Work instructions:
Output only the entries, exactly as given, without the pictures.

============================================================

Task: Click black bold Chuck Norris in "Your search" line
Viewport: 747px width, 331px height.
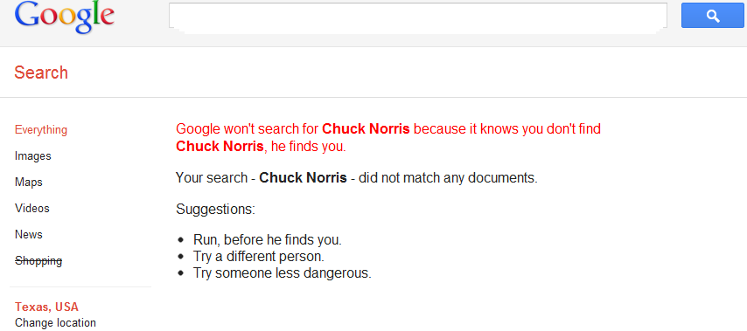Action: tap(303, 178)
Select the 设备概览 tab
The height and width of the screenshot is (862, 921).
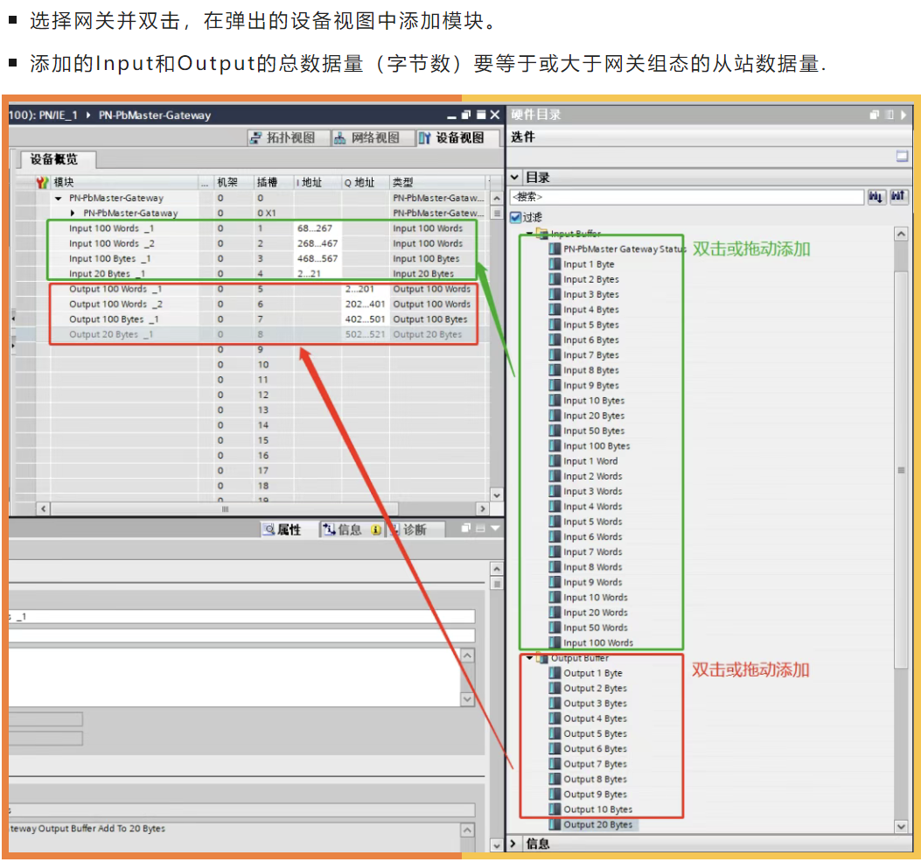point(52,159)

============================================================

Your response:
Task: Click black bold Chuck Norris in "Your search" line
Viewport: 747px width, 331px height.
Action: tap(303, 178)
Select the 设备概览 tab
The height and width of the screenshot is (862, 921).
point(52,159)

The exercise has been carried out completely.